**Request**: Collect every line of the entries below that contains the string "Given", with case counting. Which lines are they?

◇ ◇ ◇

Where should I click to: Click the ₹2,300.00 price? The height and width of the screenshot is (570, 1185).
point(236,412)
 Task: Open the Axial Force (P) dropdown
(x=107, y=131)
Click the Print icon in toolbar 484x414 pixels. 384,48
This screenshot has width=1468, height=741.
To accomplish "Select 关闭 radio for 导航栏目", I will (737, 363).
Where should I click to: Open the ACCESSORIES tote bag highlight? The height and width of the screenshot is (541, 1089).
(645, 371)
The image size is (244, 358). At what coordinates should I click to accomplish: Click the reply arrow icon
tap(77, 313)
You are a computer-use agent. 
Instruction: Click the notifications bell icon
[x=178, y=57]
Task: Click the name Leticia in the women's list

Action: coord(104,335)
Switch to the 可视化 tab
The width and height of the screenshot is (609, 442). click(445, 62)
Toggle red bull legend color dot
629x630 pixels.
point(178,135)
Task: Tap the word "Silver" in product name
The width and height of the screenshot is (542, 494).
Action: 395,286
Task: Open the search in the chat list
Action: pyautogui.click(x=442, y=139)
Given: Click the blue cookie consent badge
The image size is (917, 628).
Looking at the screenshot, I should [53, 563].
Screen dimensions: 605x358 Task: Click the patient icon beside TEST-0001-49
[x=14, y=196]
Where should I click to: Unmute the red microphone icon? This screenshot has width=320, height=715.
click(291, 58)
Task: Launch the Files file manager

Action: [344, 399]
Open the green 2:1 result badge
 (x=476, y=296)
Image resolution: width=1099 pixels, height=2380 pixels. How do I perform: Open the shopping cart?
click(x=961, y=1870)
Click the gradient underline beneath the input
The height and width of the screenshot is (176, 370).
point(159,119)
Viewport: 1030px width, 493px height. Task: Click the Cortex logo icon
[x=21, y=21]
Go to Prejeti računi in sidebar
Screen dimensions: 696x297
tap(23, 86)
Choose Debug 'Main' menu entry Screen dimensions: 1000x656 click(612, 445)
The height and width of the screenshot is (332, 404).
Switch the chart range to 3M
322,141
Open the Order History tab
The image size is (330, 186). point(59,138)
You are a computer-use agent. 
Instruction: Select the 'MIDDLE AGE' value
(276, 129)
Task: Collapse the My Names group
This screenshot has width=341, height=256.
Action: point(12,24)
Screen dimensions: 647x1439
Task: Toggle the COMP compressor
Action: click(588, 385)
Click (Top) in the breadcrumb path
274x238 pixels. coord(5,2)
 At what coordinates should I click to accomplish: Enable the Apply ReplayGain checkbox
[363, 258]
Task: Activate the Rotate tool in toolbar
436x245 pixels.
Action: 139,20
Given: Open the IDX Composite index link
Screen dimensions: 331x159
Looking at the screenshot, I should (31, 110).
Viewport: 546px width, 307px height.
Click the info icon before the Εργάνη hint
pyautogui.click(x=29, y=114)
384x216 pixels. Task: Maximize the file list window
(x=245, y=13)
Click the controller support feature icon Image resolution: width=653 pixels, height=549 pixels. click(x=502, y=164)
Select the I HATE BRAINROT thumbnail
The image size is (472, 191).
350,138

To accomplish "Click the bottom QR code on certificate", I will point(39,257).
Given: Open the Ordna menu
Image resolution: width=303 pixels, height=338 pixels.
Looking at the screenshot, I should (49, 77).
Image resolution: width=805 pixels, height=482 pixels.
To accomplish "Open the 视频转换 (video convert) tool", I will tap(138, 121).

◇ ◇ ◇

**Task result**:
Given: Click the blue cookie consent badge
Given: Open the IDX Composite index link
Given: Open the Ordna menu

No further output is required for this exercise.